Bacteria and bacteriophages are in a constant arms race to develop bacterial defense and phage counter-defense systems. Currently known phage counter-defense systems are specific to (the activity of) the targeted bacterial defense system. Here, we uncover a mechanism by which the T7 bacteriophage broadly counteracts bacterial defenses using protein phosphorylation. We show that the T7 protein kinase (T7K), which was believed to specifically redirect the function of a few host proteins, is in fact a hyper-promiscuous, dual-specificity kinase enacting a massive wave of phosphorylation on virtually all host and phage proteins during infection.
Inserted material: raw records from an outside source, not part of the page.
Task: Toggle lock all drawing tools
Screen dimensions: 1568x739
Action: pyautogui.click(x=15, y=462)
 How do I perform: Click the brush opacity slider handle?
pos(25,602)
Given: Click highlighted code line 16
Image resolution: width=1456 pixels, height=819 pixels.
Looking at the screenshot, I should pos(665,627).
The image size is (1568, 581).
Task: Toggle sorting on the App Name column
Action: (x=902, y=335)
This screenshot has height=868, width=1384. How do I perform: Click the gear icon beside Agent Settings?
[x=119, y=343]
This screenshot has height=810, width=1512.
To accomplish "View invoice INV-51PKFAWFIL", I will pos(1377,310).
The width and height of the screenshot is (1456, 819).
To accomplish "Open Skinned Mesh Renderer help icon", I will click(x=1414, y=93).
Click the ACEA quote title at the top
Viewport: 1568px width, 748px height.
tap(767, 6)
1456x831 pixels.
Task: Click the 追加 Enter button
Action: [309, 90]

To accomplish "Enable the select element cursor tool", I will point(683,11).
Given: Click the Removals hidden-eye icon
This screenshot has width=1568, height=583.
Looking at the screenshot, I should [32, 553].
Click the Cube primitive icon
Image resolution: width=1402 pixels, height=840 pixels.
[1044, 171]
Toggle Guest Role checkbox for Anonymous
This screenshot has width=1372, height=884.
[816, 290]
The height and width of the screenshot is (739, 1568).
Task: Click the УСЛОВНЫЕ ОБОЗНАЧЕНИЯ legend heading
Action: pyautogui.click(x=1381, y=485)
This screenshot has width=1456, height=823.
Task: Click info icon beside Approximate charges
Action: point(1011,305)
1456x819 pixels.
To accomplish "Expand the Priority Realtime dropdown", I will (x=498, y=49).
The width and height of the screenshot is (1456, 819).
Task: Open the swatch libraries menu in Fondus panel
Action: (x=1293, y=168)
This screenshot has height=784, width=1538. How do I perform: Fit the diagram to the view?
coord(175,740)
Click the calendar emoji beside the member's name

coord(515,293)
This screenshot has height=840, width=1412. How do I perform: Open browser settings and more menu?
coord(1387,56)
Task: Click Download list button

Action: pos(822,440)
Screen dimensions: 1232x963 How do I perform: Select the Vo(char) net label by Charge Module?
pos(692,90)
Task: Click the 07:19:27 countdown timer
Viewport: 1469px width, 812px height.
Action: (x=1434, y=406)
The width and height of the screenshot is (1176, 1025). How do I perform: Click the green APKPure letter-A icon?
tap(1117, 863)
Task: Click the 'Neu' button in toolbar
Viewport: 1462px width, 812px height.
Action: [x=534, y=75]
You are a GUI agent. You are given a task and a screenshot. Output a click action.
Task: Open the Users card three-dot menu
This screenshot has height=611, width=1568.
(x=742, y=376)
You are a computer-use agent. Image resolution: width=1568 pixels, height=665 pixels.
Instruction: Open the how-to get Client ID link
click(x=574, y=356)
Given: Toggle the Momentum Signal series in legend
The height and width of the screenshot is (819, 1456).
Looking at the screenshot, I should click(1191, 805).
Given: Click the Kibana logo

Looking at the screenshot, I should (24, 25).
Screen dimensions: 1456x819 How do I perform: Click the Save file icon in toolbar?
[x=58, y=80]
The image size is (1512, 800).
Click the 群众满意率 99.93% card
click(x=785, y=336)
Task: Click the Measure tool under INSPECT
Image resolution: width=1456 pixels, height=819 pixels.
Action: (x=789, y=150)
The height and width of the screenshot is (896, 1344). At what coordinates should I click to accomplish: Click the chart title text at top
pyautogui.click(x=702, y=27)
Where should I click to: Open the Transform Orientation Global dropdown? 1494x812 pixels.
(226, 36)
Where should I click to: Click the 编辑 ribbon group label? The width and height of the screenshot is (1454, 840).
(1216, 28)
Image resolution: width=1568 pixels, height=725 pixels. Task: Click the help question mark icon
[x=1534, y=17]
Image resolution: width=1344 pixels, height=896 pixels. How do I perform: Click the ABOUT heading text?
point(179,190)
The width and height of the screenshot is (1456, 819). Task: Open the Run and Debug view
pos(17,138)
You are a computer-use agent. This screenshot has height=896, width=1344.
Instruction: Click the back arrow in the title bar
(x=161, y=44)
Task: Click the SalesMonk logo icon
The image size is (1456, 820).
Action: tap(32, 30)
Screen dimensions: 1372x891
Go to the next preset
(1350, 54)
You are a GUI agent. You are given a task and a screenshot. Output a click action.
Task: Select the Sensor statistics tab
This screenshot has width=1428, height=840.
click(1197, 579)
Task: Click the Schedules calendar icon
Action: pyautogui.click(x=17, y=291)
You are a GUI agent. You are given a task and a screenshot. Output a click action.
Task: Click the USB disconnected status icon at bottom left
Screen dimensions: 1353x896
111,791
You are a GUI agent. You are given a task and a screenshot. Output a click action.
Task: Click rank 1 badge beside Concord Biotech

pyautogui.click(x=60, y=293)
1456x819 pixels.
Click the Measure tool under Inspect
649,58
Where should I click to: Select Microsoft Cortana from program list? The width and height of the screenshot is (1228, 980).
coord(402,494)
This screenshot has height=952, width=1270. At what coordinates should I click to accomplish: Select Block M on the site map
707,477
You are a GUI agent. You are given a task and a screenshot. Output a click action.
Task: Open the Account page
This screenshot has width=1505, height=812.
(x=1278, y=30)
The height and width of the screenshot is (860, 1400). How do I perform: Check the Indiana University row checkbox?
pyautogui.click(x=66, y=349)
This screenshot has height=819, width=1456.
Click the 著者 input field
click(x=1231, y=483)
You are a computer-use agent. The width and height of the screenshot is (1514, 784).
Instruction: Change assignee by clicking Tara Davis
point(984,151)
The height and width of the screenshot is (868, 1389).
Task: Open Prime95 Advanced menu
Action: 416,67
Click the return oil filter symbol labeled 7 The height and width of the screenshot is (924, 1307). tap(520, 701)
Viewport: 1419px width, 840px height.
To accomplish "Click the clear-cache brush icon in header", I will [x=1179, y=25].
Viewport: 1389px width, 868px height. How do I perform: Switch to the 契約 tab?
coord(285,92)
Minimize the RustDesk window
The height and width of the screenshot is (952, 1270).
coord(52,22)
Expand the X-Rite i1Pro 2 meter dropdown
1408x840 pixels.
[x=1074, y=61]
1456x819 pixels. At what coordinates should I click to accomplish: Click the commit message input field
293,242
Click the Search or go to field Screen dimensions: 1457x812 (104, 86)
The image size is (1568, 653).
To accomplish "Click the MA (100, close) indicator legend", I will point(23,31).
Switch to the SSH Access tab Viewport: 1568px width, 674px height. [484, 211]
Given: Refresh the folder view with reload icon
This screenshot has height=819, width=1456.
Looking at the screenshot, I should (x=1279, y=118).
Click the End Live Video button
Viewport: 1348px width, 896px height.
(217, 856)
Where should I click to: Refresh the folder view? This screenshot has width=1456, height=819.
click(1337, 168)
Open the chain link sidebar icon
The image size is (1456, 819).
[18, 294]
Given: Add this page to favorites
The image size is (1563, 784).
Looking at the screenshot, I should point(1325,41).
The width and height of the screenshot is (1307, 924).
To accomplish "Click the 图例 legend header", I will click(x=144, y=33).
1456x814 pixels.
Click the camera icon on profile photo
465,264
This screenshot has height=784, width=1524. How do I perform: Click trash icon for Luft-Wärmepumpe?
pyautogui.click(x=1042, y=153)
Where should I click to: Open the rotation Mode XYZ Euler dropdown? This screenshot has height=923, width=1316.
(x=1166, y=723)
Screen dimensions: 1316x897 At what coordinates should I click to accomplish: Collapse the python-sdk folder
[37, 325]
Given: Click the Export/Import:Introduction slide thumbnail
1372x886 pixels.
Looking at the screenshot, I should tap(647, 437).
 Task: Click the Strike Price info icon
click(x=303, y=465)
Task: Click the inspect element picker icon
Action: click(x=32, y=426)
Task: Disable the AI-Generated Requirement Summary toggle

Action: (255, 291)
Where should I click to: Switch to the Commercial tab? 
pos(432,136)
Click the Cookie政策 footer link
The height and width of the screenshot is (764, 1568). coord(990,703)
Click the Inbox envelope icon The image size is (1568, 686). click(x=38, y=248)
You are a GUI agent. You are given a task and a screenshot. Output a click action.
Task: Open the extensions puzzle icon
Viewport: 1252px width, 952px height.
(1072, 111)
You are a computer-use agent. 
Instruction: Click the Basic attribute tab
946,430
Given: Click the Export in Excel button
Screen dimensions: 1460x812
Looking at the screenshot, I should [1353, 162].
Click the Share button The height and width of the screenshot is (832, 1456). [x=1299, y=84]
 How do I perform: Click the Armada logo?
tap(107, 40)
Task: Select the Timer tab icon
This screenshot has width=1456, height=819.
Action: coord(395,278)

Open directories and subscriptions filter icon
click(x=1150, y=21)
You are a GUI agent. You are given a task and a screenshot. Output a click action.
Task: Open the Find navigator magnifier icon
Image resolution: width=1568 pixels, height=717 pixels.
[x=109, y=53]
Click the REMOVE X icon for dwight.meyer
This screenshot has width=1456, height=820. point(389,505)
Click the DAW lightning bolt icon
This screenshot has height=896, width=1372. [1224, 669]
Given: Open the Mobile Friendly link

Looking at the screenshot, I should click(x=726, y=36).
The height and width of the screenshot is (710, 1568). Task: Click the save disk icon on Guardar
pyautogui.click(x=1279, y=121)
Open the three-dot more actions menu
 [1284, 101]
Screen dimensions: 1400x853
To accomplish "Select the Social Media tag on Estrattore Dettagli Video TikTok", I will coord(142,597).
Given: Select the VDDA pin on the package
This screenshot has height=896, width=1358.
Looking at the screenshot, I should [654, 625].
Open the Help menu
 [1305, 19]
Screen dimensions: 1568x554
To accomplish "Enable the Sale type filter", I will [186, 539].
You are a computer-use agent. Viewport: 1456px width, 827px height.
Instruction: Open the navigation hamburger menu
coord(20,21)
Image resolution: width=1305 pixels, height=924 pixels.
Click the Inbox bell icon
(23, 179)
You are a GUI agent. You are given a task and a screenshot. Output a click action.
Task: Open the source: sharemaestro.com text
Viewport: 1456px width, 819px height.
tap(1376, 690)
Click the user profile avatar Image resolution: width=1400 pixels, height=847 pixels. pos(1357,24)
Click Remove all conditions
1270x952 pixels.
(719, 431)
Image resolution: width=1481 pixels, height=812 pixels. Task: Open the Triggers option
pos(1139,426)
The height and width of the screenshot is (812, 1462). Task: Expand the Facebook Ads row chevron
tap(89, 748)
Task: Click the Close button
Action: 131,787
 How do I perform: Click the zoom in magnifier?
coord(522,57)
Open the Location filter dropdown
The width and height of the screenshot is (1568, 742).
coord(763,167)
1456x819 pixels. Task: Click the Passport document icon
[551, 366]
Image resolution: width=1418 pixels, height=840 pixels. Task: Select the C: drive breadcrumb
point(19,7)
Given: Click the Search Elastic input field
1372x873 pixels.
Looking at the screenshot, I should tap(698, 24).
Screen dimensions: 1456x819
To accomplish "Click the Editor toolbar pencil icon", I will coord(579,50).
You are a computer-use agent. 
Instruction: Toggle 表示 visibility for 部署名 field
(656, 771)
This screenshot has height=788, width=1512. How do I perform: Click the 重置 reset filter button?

The scale of phosphorylation vastly exceeds the number of previously known phosphorylation events in E. coli, has no sequence motif specificity, and results in a higher proteome-wide phosphorylation density than that of mammalian cells which encode ~ 500 kinases. Stoichiometry analysis of phosphorylation sites revealed a strong bias of T7K activity towards nucleic acid-binding substrates, which we show is mediated by its C-terminal DNA-binding domain. This specificity for highly stoichiometric phosphorylation of nucleic acid-binding proteins enables the deactivation of DNA-targeting or -containing bacterial defense systems. We provide mechanistic insight into how T7K weakens two such defense systems, Retron-Eco9 and DarTG1, through specific phosphorylation events, with single phosphomimetic mutations in key sites of the toxins abolishing defense. Finally, by screening a large collection of E. coli strains, we provide evidence of broad counter-defense capacities for T7K in nature, as strains counteracted contain diverse bacterial defense systems.